Le dernier film (en tout cas le dernier sorti en France, vu qu’il en a fait d’autres depuis) d’un grand cinéaste hongkongais en avant-première à Paris, impossible que je le manque.
Detective Dee de Tsui Hark au Forum des Images, c’est que du bonheur, la dernière fois que j’ai pu voir au ciné en France un film made in Hong Kong, c’était Dream Home au même endroit. La rareté donne une saveur supplémentaire au cinéma de l’ancienne colonie anglaise.
Mais cette fois-ci, ce n’est plus Hong Kong, mais bien la Chine continentale qui est derrière Tsui Hark et ce film grandiose et véritablement magnifique.
Detective Dee est présenté en salle 500 par Hubert Niogret, dans le cadre des avants-premières mensuelles proposées par le magazine Positif au Forum des Images.
Tsui Hark, cinéaste hongkongais d’origine vietnamienne, est une grosse star en Asie du Sud-Est, mais reste étrangement méconnu en France, malgré le fait qu’il réalise depuis plus de 30 ans (et plus d’une quarantaine de films à son palmarès).
Fer de lance de la Nouvelle Vague hongkongaise (*), et surtout cinéaste indépendant (à Hong Kong où le cinéma est quasi exclusivement commercial), ce n’est pas la première fois qu’il se frotte au cinéma fantastique avec succès, et plus particulièrement au wu xia pian fantastique (Butterfly Murders, Zu Les Guerriers de la Montagne Magique et sa suite, The Blade, Histoire de Fantôme Chinois, Green Snake, The Magic Crane, L’Auberge du Dragon, Swordsman, The East is Red, Seven Swords) qui jalonne son oeuvre filmique et lui a apporté ses plus grands succès.
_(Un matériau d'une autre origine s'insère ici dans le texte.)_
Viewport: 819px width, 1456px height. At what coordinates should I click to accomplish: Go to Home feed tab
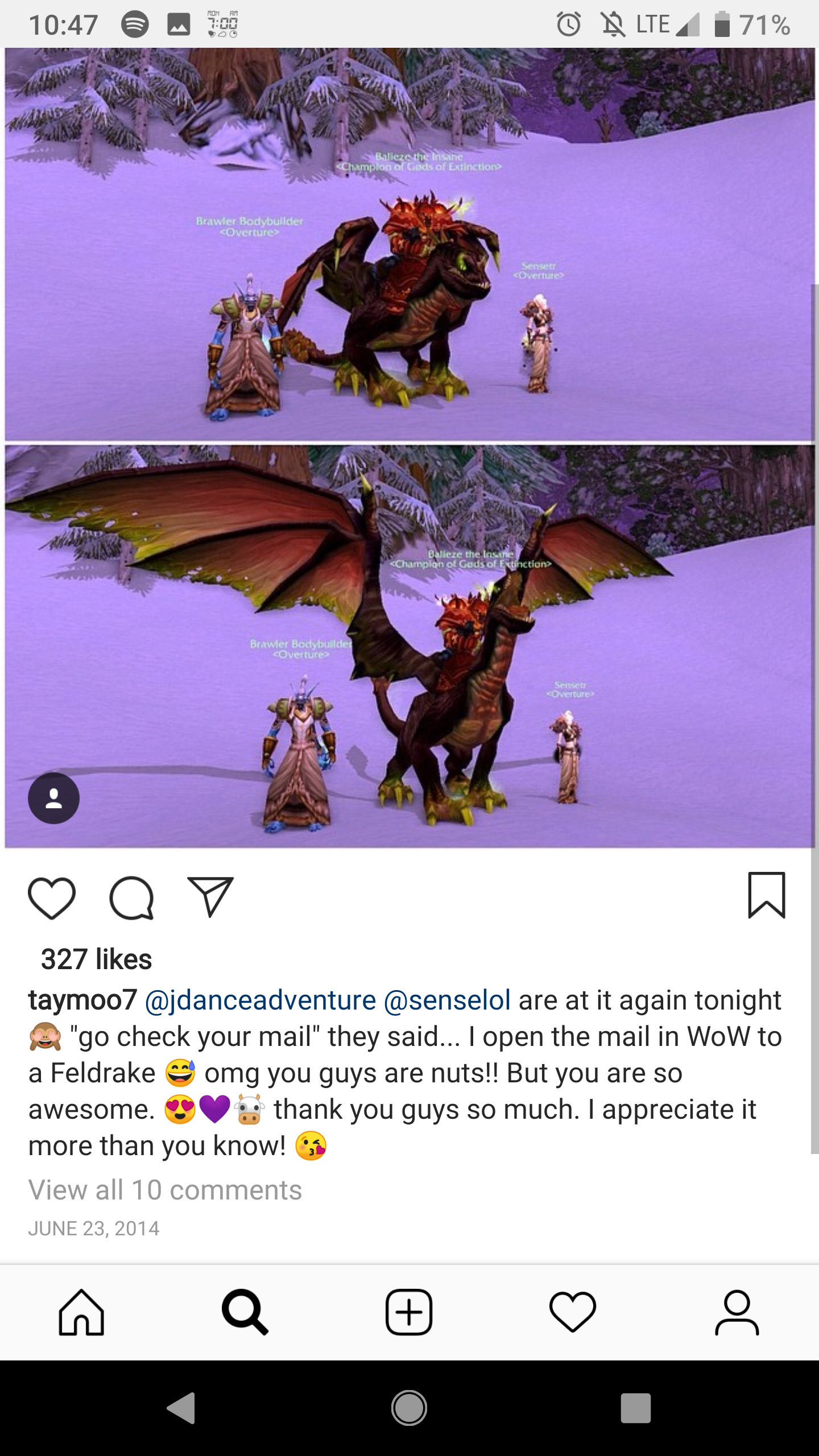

Mais Hubert Niogret fait une nette distinction entre les cinémas hongkongais et chinois, en mentionnant notamment l’intérêt que peut présenter la Chine (main d’oeuvre moins chère, plus large public, studios plus grands et mieux équipés, et surtout décors naturels majestueux et diversifiés alors que l’espace à Hong Kong est très limité et qu’on y tourne souvent dans les mêmes décors devenus mythiques et récurrents) pour les cinéastes hongkongais limités sur  leur île.
Detective Dee est donc un film chinois avec l’habituelle lecture politique en sous-texte et des moyens faramineux, mais cela n’empêchera pas Tsui Hark de nous délivrer un spectacle grandiose et une histoire passionnante, au centre de laquelle on trouvera le concept de Jiang Hu (monde imaginaire entre la mythologie et la réalité des chevaliers errants, un thème important et récurrent chez Hark et dans le cinéma hongkongais, comme nous l’explique Hubert Niogret) et son lot de complots, de trahisons, d’exploits héroïques, d’enquêtes astucieusement menées, de mystère, de magie et évidemment de kung fu. L’histoire est vaguement inspirée des aventures du Juge Ti, personnage littéraire redécouvert en Occident par Robert Van Gulik.

Résumé:
En 690 de notre ère, à quelques jours du couronnement de l’impératrice Wu Zetian (Carina Lau Ka Ling), des phénomènes étranges se succèdent, provoquant la mort de hauts dignitaires. Pour maintenir l’équilibre du royaume, l’impératrice décide de faire appel au seul homme capable de résoudre cette enquête, Detective Dee (Andy Lau Tak Wah), alors qu’elle l’avait fait jeter en prison huit ans plus tôt. Revenu dans le monde des vivants alors qu’il pensait être promis à la mort, Detective Dee doit déjouer toutes les intrigues de pouvoir et surmonter les pires embûches pour mener à bien sa mission.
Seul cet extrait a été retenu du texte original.